─── Data

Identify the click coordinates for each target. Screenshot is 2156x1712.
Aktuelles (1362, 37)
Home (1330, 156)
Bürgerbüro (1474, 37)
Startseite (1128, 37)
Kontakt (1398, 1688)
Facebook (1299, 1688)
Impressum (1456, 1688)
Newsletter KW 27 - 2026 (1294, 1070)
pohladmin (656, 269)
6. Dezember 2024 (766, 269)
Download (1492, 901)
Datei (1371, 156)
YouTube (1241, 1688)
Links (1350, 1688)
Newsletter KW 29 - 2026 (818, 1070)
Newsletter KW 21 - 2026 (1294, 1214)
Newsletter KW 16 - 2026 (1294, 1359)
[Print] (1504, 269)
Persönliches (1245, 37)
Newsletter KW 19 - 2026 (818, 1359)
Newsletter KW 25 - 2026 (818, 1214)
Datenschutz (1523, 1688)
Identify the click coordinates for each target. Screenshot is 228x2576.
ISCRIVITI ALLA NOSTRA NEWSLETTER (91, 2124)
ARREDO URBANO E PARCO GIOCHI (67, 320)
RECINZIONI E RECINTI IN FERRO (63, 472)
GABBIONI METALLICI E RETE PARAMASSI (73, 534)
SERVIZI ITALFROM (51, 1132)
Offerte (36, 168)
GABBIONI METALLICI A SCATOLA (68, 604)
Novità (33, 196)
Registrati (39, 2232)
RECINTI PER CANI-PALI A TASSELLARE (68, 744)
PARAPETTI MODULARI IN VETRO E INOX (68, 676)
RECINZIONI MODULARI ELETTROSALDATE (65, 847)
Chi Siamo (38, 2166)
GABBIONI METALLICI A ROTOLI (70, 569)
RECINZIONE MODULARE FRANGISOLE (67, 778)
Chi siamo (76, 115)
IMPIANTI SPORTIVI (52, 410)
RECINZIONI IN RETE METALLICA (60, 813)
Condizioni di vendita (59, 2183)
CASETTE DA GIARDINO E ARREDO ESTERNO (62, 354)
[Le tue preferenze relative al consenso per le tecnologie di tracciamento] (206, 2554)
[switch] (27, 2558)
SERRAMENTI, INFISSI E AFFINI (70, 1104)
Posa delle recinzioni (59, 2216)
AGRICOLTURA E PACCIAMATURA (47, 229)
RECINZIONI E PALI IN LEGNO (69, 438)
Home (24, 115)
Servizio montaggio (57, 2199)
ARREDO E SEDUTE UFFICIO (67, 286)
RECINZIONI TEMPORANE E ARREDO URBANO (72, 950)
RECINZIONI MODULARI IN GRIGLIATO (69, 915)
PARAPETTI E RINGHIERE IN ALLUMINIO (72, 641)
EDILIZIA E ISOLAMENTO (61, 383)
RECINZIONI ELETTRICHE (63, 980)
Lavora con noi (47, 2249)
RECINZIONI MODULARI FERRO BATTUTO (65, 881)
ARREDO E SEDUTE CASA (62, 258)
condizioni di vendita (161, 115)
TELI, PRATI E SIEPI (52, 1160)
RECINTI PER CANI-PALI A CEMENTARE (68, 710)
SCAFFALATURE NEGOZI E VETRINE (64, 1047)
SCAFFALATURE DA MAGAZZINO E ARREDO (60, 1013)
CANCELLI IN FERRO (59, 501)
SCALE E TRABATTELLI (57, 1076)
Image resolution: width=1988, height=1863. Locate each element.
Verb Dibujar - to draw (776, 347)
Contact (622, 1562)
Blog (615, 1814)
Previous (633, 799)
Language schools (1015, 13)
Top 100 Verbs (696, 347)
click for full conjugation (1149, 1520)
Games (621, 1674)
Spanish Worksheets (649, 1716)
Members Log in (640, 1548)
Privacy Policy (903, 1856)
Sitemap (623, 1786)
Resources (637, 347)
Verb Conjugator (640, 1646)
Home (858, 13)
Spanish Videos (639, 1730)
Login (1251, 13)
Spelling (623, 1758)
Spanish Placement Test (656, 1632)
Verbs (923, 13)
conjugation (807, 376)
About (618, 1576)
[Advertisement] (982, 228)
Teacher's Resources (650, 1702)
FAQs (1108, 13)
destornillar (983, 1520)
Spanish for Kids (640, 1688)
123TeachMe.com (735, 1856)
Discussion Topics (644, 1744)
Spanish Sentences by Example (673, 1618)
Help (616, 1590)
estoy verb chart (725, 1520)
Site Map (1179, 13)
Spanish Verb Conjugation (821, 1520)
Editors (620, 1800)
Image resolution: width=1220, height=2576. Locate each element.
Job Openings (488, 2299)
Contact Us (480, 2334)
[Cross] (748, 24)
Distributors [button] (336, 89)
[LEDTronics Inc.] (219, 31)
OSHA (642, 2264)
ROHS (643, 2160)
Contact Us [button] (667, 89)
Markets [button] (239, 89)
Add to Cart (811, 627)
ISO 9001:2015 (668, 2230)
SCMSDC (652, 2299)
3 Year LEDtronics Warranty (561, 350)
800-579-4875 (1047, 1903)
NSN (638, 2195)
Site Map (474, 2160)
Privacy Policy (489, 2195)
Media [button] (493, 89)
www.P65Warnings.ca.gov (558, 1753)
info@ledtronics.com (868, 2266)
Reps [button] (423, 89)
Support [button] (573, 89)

──────

Work item:
A complete and exact repetition of the entries is required.

Reply to the task:
Identify the click coordinates for each target. Screenshot is 2156x1712.
Aktuelles (1362, 37)
Home (1330, 156)
Bürgerbüro (1474, 37)
Startseite (1128, 37)
Kontakt (1398, 1688)
Facebook (1299, 1688)
Impressum (1456, 1688)
Newsletter KW 27 - 2026 (1294, 1070)
pohladmin (656, 269)
6. Dezember 2024 (766, 269)
Download (1492, 901)
Datei (1371, 156)
YouTube (1241, 1688)
Links (1350, 1688)
Newsletter KW 29 - 2026 (818, 1070)
Newsletter KW 21 - 2026 (1294, 1214)
Newsletter KW 16 - 2026 (1294, 1359)
[Print] (1504, 269)
Persönliches (1245, 37)
Newsletter KW 19 - 2026 (818, 1359)
Newsletter KW 25 - 2026 (818, 1214)
Datenschutz (1523, 1688)
Identify the click coordinates for each target. Screenshot is 228x2576.
ISCRIVITI ALLA NOSTRA NEWSLETTER (91, 2124)
ARREDO URBANO E PARCO GIOCHI (67, 320)
RECINZIONI E RECINTI IN FERRO (63, 472)
GABBIONI METALLICI E RETE PARAMASSI (73, 534)
SERVIZI ITALFROM (51, 1132)
Offerte (36, 168)
GABBIONI METALLICI A SCATOLA (68, 604)
Novità (33, 196)
Registrati (39, 2232)
RECINTI PER CANI-PALI A TASSELLARE (68, 744)
PARAPETTI MODULARI IN VETRO E INOX (68, 676)
RECINZIONI MODULARI ELETTROSALDATE (65, 847)
Chi Siamo (38, 2166)
GABBIONI METALLICI A ROTOLI (70, 569)
RECINZIONE MODULARE FRANGISOLE (67, 778)
Chi siamo (76, 115)
IMPIANTI SPORTIVI (52, 410)
RECINZIONI IN RETE METALLICA (60, 813)
Condizioni di vendita (59, 2183)
CASETTE DA GIARDINO E ARREDO ESTERNO (62, 354)
[Le tue preferenze relative al consenso per le tecnologie di tracciamento] (206, 2554)
[switch] (27, 2558)
SERRAMENTI, INFISSI E AFFINI (70, 1104)
Posa delle recinzioni (59, 2216)
AGRICOLTURA E PACCIAMATURA (47, 229)
RECINZIONI E PALI IN LEGNO (69, 438)
Home (24, 115)
Servizio montaggio (57, 2199)
ARREDO E SEDUTE UFFICIO (67, 286)
RECINZIONI TEMPORANE E ARREDO URBANO (72, 950)
RECINZIONI MODULARI IN GRIGLIATO (69, 915)
PARAPETTI E RINGHIERE IN ALLUMINIO (72, 641)
EDILIZIA E ISOLAMENTO (61, 383)
RECINZIONI ELETTRICHE (63, 980)
Lavora con noi (47, 2249)
RECINZIONI MODULARI FERRO BATTUTO (65, 881)
ARREDO E SEDUTE CASA (62, 258)
condizioni di vendita (161, 115)
TELI, PRATI E SIEPI (52, 1160)
RECINTI PER CANI-PALI A CEMENTARE (68, 710)
SCAFFALATURE NEGOZI E VETRINE (64, 1047)
SCAFFALATURE DA MAGAZZINO E ARREDO (60, 1013)
CANCELLI IN FERRO (59, 501)
SCALE E TRABATTELLI (57, 1076)
Image resolution: width=1988, height=1863. Locate each element.
Verb Dibujar - to draw (776, 347)
Contact (622, 1562)
Blog (615, 1814)
Previous (633, 799)
Language schools (1015, 13)
Top 100 Verbs (696, 347)
click for full conjugation (1149, 1520)
Games (621, 1674)
Spanish Worksheets (649, 1716)
Members Log in (640, 1548)
Privacy Policy (903, 1856)
Sitemap (623, 1786)
Resources (637, 347)
Verb Conjugator (640, 1646)
Home (858, 13)
Spanish Videos (639, 1730)
Login (1251, 13)
Spelling (623, 1758)
Spanish Placement Test (656, 1632)
Verbs (923, 13)
conjugation (807, 376)
About (618, 1576)
[Advertisement] (982, 228)
Teacher's Resources (650, 1702)
FAQs (1108, 13)
destornillar (983, 1520)
Spanish for Kids (640, 1688)
123TeachMe.com (735, 1856)
Discussion Topics (644, 1744)
Spanish Sentences by Example (673, 1618)
Help (616, 1590)
estoy verb chart (725, 1520)
Site Map (1179, 13)
Spanish Verb Conjugation (821, 1520)
Editors (620, 1800)
Image resolution: width=1220, height=2576. Locate each element.
Job Openings (488, 2299)
Contact Us (480, 2334)
[Cross] (748, 24)
Distributors [button] (336, 89)
[LEDTronics Inc.] (219, 31)
OSHA (642, 2264)
ROHS (643, 2160)
Contact Us [button] (667, 89)
Markets [button] (239, 89)
Add to Cart (811, 627)
ISO 9001:2015 (668, 2230)
SCMSDC (652, 2299)
3 Year LEDtronics Warranty (561, 350)
800-579-4875 (1047, 1903)
NSN (638, 2195)
Site Map (474, 2160)
Privacy Policy (489, 2195)
Media [button] (493, 89)
www.P65Warnings.ca.gov (558, 1753)
info@ledtronics.com (868, 2266)
Reps [button] (423, 89)
Support [button] (573, 89)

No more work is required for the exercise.